Start of Block
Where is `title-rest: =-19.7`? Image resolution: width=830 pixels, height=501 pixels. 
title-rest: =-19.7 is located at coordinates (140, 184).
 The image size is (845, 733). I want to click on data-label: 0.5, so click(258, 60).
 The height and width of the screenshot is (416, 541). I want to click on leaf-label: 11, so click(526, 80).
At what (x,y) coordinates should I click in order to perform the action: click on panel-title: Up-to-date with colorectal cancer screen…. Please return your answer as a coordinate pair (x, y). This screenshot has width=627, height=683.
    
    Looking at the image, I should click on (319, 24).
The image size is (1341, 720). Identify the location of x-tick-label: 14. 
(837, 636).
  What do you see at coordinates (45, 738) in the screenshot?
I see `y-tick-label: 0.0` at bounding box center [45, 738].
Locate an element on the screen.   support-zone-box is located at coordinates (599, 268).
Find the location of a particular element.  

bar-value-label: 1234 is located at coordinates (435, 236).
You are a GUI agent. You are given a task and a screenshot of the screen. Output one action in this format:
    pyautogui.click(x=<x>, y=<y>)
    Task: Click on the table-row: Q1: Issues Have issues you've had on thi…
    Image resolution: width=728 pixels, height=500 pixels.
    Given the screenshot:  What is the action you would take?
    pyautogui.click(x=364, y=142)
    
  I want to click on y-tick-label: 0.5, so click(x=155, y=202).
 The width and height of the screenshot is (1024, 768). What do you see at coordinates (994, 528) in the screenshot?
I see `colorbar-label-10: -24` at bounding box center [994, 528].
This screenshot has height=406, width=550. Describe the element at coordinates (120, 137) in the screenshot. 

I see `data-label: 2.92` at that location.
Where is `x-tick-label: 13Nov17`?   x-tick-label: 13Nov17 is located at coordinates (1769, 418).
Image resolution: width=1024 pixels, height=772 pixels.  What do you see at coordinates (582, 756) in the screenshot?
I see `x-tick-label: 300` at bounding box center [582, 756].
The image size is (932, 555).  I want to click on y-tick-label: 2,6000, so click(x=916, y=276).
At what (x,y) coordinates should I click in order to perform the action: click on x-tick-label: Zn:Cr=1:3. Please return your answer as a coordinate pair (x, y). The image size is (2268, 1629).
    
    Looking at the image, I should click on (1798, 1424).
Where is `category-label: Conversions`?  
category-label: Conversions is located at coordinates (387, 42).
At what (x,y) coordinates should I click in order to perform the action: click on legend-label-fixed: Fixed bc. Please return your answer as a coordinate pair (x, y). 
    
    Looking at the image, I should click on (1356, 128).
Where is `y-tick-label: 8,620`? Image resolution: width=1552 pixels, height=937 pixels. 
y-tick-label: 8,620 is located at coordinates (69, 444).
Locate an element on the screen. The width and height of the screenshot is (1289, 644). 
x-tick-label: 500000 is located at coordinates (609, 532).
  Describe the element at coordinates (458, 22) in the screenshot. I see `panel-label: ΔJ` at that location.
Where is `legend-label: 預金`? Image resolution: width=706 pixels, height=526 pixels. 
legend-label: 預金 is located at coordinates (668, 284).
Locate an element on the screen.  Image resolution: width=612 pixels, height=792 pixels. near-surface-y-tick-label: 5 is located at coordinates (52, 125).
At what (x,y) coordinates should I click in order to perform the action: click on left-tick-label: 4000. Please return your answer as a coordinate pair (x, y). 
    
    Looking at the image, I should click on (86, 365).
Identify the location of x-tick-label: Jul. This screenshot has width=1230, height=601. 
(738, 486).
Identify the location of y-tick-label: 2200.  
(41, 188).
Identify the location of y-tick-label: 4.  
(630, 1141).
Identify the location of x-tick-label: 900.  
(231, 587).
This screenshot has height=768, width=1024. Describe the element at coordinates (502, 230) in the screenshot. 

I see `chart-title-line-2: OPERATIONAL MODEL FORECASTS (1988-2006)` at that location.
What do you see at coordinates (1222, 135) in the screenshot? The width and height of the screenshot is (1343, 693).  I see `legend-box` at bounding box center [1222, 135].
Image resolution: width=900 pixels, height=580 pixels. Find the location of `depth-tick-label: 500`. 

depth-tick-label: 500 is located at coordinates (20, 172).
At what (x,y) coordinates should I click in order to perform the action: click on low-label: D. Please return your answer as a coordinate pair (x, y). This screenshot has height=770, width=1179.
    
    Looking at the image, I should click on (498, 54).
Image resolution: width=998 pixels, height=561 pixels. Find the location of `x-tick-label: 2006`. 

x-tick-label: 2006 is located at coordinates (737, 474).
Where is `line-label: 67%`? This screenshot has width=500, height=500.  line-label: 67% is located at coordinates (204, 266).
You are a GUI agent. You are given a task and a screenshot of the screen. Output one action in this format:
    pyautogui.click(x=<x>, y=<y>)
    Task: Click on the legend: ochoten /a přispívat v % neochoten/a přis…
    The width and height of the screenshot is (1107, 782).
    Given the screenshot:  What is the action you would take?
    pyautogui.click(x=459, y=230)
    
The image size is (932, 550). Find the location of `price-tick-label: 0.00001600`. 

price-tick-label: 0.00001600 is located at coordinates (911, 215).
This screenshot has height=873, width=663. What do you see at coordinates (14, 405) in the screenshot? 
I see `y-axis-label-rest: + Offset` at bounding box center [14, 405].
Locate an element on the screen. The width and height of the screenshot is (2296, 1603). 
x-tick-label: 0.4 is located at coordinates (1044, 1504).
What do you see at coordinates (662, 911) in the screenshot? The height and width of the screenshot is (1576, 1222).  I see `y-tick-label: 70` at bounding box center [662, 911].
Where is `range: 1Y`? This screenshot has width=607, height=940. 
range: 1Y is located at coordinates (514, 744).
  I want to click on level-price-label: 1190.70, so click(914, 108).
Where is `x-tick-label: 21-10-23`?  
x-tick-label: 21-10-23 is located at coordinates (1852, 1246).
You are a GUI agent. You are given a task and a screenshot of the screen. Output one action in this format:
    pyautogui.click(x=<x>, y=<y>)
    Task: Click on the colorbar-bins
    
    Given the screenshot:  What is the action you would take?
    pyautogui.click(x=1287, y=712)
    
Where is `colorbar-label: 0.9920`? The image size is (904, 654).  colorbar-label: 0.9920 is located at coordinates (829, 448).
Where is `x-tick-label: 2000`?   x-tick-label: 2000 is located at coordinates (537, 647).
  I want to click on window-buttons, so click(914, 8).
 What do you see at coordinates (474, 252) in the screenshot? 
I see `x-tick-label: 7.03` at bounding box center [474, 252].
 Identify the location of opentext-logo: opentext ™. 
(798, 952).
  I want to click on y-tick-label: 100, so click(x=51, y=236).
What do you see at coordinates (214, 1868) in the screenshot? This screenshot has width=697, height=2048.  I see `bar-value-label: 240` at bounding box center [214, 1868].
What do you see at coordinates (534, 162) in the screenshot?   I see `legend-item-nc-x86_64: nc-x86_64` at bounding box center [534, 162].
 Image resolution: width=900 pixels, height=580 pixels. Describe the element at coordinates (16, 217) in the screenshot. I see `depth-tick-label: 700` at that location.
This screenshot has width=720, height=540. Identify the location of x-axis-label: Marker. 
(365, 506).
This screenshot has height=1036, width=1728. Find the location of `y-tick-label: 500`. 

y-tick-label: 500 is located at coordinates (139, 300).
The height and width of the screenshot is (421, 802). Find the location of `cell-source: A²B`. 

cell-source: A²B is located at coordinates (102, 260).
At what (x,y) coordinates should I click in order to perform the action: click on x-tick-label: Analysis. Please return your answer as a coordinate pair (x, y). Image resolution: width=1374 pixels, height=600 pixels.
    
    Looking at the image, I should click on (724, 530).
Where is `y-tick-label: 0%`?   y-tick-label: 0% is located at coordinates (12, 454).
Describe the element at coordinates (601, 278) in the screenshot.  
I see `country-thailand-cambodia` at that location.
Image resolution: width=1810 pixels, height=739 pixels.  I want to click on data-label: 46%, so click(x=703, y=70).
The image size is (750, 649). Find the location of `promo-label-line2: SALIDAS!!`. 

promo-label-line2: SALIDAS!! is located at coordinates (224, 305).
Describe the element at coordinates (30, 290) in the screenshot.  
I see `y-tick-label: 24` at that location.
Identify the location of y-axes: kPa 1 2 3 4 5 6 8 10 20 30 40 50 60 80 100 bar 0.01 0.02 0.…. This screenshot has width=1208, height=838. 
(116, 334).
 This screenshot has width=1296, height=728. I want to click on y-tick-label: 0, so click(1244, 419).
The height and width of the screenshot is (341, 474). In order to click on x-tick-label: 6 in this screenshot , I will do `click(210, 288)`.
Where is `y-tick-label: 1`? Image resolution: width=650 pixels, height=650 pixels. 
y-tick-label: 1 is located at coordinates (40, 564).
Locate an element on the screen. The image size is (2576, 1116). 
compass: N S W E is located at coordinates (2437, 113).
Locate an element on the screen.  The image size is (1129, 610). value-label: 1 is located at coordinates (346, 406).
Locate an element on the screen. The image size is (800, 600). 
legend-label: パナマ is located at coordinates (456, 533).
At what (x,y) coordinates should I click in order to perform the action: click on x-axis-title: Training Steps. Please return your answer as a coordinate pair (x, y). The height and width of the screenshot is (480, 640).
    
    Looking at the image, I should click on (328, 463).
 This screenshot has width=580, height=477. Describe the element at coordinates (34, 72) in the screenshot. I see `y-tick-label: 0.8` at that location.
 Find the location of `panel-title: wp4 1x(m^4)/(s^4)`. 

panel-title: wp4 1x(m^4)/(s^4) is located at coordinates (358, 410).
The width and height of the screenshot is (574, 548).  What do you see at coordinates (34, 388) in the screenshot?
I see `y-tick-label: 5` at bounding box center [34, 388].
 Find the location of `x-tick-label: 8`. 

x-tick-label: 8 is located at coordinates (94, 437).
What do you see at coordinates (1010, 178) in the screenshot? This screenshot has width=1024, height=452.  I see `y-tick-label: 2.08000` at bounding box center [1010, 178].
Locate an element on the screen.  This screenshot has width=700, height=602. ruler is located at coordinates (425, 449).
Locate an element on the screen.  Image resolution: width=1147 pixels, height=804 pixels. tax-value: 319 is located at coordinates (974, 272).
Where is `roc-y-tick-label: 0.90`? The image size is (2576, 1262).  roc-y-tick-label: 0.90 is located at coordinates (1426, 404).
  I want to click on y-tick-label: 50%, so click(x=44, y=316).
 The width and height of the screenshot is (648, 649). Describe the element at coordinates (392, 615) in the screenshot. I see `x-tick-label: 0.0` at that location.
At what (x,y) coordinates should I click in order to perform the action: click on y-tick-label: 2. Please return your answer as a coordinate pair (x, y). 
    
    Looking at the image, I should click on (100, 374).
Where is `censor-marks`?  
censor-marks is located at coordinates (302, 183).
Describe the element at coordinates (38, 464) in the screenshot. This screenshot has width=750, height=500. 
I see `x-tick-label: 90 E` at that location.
End of Block
> **WHAT THE TASK REQUIRES**
Reproduce the rows from the very first line through the line containing "The height and width of the screenshot is (416, 541).", with both of those lines included.

> **TASK SOLUTION**
Where is `title-rest: =-19.7`? Image resolution: width=830 pixels, height=501 pixels. 
title-rest: =-19.7 is located at coordinates (140, 184).
 The image size is (845, 733). I want to click on data-label: 0.5, so click(258, 60).
 The height and width of the screenshot is (416, 541). I want to click on leaf-label: 11, so click(526, 80).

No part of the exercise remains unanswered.